» **Your goal**
Copy out all lines of the records in which the word "will" appears.

─── Source data

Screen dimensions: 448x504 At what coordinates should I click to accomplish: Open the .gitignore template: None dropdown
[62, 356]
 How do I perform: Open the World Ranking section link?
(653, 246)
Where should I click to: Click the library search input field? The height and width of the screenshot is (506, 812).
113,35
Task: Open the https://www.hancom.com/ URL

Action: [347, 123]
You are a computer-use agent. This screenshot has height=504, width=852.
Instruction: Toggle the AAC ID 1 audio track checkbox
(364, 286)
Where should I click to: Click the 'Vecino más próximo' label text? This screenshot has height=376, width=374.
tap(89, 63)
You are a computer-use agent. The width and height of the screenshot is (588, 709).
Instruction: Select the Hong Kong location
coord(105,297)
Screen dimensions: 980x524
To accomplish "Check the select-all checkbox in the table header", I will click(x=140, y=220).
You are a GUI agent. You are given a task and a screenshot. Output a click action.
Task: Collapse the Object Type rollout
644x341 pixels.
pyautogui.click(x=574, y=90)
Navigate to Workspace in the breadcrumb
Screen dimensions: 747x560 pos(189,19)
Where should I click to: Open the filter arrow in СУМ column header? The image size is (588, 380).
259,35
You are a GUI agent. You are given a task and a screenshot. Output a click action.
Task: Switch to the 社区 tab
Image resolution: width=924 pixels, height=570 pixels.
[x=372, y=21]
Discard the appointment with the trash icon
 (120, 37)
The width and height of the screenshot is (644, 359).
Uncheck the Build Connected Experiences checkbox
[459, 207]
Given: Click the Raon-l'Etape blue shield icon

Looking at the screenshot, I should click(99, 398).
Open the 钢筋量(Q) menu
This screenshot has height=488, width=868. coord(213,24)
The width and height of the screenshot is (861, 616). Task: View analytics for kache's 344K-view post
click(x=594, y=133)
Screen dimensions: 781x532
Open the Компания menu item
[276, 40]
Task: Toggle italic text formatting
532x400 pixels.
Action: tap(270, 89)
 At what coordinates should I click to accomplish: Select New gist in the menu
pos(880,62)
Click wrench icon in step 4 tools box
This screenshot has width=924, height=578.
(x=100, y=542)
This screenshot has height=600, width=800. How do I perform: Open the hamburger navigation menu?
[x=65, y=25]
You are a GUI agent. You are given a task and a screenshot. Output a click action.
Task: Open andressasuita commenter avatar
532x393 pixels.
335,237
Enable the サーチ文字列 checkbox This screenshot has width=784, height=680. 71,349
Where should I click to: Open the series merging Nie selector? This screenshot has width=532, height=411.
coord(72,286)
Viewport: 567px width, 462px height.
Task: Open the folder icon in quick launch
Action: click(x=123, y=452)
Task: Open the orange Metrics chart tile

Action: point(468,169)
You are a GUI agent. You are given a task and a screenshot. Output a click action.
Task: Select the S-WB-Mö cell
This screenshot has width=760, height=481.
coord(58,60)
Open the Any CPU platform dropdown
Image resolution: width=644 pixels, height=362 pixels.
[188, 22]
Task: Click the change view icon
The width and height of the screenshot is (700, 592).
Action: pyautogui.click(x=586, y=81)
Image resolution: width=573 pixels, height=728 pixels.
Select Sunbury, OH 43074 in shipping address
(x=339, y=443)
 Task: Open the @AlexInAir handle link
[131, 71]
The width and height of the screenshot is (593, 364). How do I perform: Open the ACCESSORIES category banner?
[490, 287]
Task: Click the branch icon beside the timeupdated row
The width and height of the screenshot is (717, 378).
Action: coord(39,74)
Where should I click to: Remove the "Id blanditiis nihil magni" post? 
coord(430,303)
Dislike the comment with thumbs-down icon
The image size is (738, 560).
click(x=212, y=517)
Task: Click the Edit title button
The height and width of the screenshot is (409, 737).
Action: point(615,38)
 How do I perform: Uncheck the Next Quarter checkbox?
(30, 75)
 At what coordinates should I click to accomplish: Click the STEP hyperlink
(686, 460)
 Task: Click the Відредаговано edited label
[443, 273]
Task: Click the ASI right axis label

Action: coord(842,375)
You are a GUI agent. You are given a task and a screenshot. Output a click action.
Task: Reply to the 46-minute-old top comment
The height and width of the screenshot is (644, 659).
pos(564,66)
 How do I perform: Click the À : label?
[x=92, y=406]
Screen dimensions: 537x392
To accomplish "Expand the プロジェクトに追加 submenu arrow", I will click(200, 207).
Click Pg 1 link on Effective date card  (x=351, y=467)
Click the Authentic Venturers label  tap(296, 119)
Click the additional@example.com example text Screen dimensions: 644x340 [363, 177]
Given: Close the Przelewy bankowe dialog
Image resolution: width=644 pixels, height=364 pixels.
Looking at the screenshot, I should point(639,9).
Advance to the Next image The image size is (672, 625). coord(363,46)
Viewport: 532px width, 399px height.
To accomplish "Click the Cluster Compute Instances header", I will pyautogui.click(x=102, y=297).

──────

» **Your solution**
To accomplish "Check the select-all checkbox in the table header", I will click(x=140, y=220).
To accomplish "Expand the プロジェクトに追加 submenu arrow", I will click(200, 207).
To accomplish "Click the Cluster Compute Instances header", I will pyautogui.click(x=102, y=297).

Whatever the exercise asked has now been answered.